Word and item position data

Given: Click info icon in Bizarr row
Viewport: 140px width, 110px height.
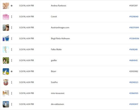Looking at the screenshot, I should click(11, 71).
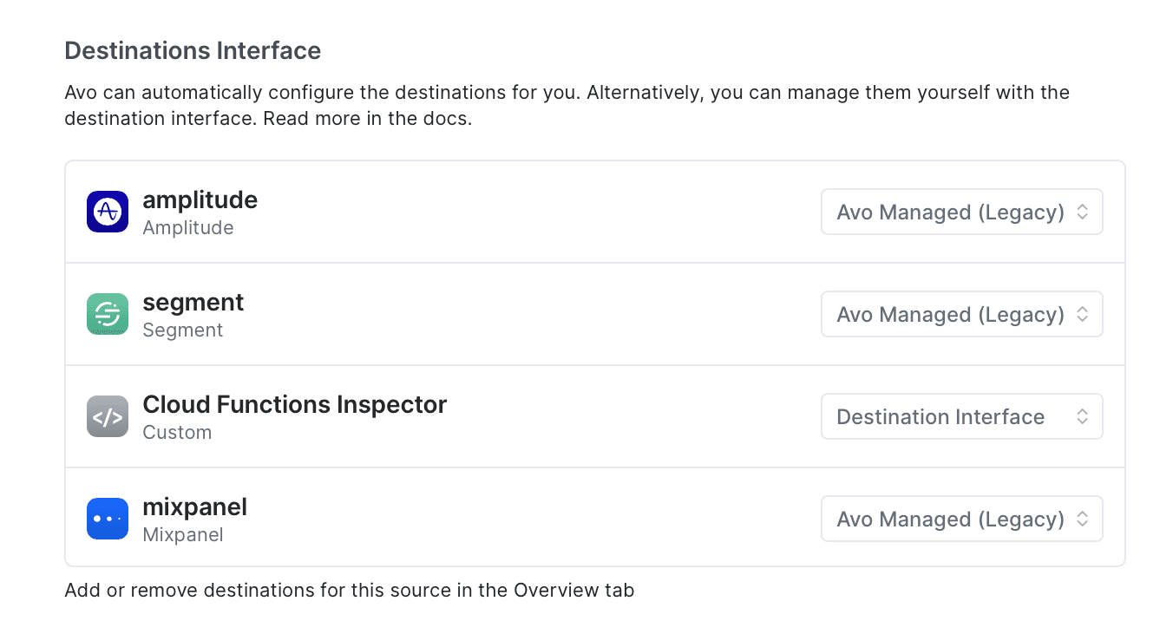The image size is (1173, 621).
Task: Click the Overview tab reference text
Action: click(573, 590)
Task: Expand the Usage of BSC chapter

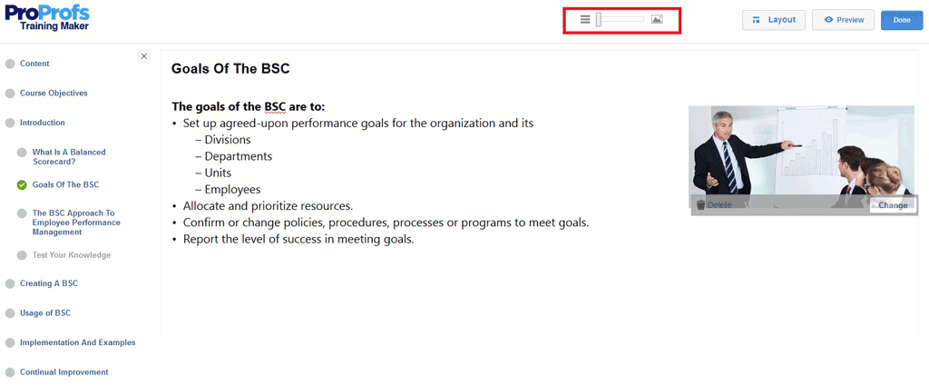Action: (x=45, y=313)
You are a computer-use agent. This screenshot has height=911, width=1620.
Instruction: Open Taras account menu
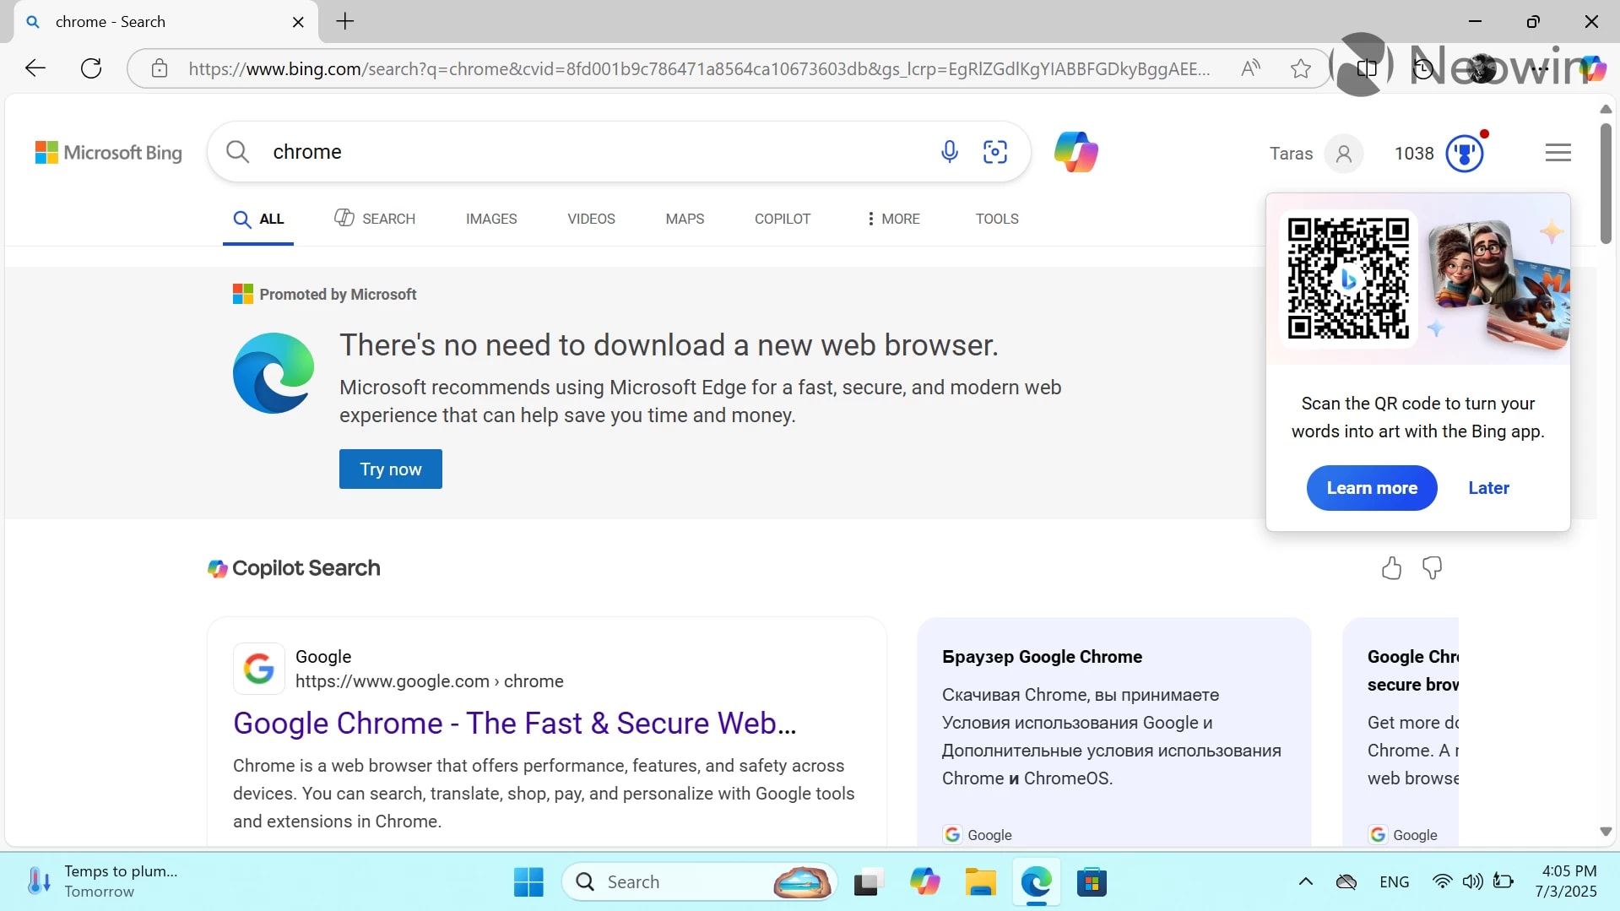(1314, 153)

- Problem to work on -
Rewrite every line of the listing with "Instruction" changed to "Command" and everything else left as it is. Omit the pictures.

- Answer to the problem -
Given: Click info icon in Bizarr row
Viewport: 140px width, 110px height.
Looking at the screenshot, I should click(11, 71).
The image size is (1173, 621).
Task: Click the Overview tab reference text
Action: click(573, 590)
Task: Expand the Usage of BSC chapter

Action: (x=45, y=313)
You are a computer-use agent. This screenshot has height=911, width=1620.
Command: Open Taras account menu
(1314, 153)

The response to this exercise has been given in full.